# LangChain: A library used to build language model applications

In [1]:
from dotenv import load_dotenv
from enum import Enum
from pydantic import BaseModel, Field
from langchain.chains import LLMChain
from langchain.chat_models import ChatOpenAI
from langchain.llms.openai import OpenAI
from langchain.llms.ollama import Ollama
from langchain.llms.huggingface_hub import HuggingFaceHub
from langchain.schema import HumanMessage, StrOutputParser, BaseOutputParser
from langchain.callbacks.manager import CallbackManager
from langchain.callbacks.streaming_stdout import StreamingStdOutCallbackHandler
from langchain.prompts import PromptTemplate, FewShotChatMessagePromptTemplate
from langchain.prompts.few_shot import FewShotPromptTemplate
from langchain.prompts.chat import ChatPromptTemplate, HumanMessagePromptTemplate, SystemMessagePromptTemplate
from langchain.prompts.example_selector import SemanticSimilarityExampleSelector
from langchain.vectorstores.chroma import Chroma
from langchain.embeddings import OpenAIEmbeddings
from langchain.output_parsers import (
  PydanticOutputParser, 
  CommaSeparatedListOutputParser,
  DatetimeOutputParser,
  EnumOutputParser,
)

In [None]:
load_dotenv()

Overall, LangChain consists of a `chain` or sequence which contains:
1. LLM
2. Prompt
3. Parser

The most basic prompt, with the default parser, can be invoked by the LLM using:

In [None]:
llm = OpenAI()
llm("What do you think of the color green?")

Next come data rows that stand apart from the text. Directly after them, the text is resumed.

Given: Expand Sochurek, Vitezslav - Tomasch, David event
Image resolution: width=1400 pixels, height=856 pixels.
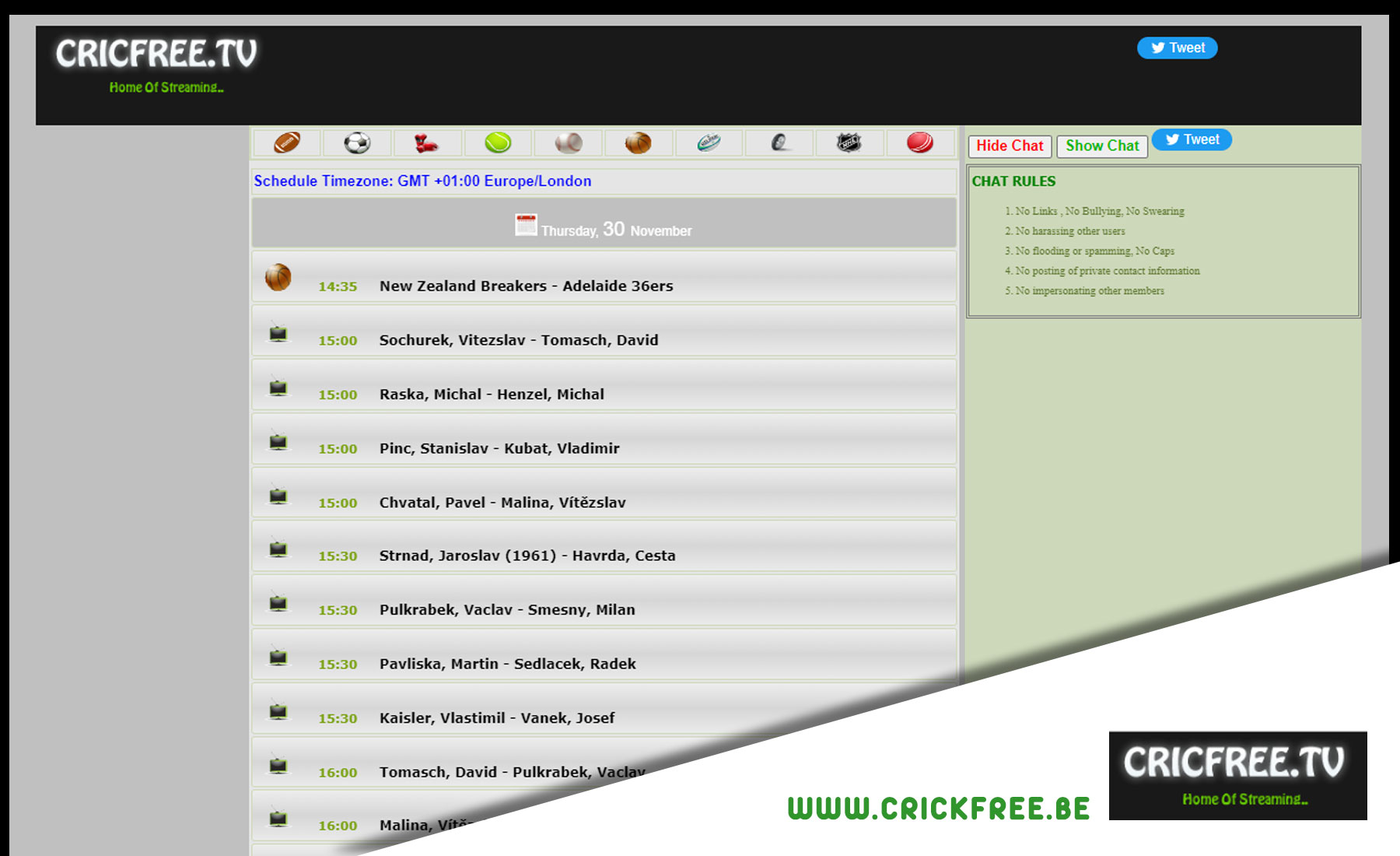Looking at the screenshot, I should [518, 340].
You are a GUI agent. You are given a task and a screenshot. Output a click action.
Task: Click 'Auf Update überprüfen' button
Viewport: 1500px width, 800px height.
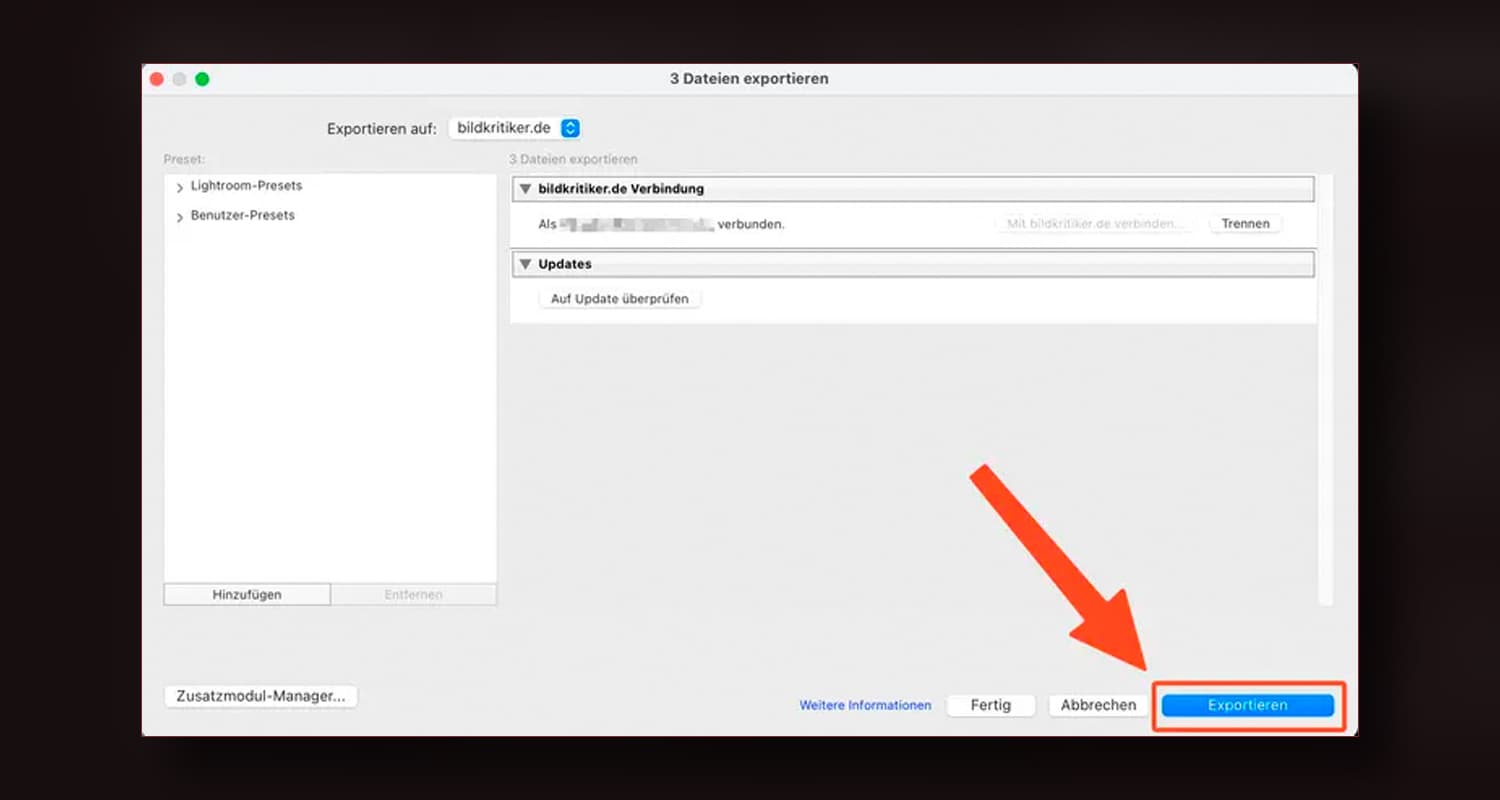[x=619, y=299]
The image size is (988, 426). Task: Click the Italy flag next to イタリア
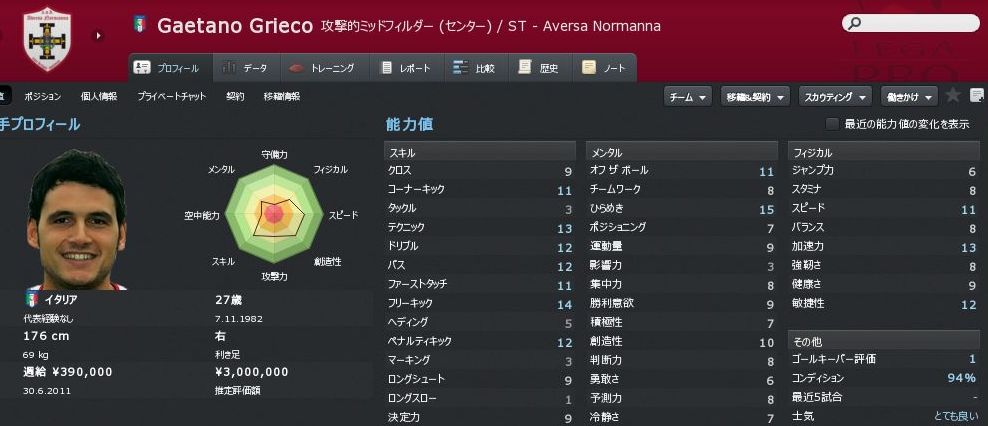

However, asking a single quesiton is simple, so if you want to build more advanced LLM solutions, you will need to use LangChain chains. There are two ways to create chains:

1. `Chain` interface (considered legacy)
2. `LCEL` pipelines

Here is a basic legacy chain, with the introduction of a prompt that will be chained:

In [14]:
prompt = PromptTemplate.from_template("{question}")

In [None]:
chain = LLMChain(llm=llm, prompt=prompt)
chain.run(question="What is the meaning of life?")

Here is the same chain but using LCEL:

In [None]:
chain = prompt | llm
chain.invoke({"question": "What is the meaning of life?"})

## LLM

There are two types of language models:
* `LLM`: a model that takes a string as input and returns a string
* `ChatModel`: a model that takes a list of messages as input and returns a message

The basic `LLM` is often referred to as an `Instruct` model, whereas the other is referred to as a `Chat` model. Ultimately, these are both foundational LLM models fine-tuned for instruction and conversations.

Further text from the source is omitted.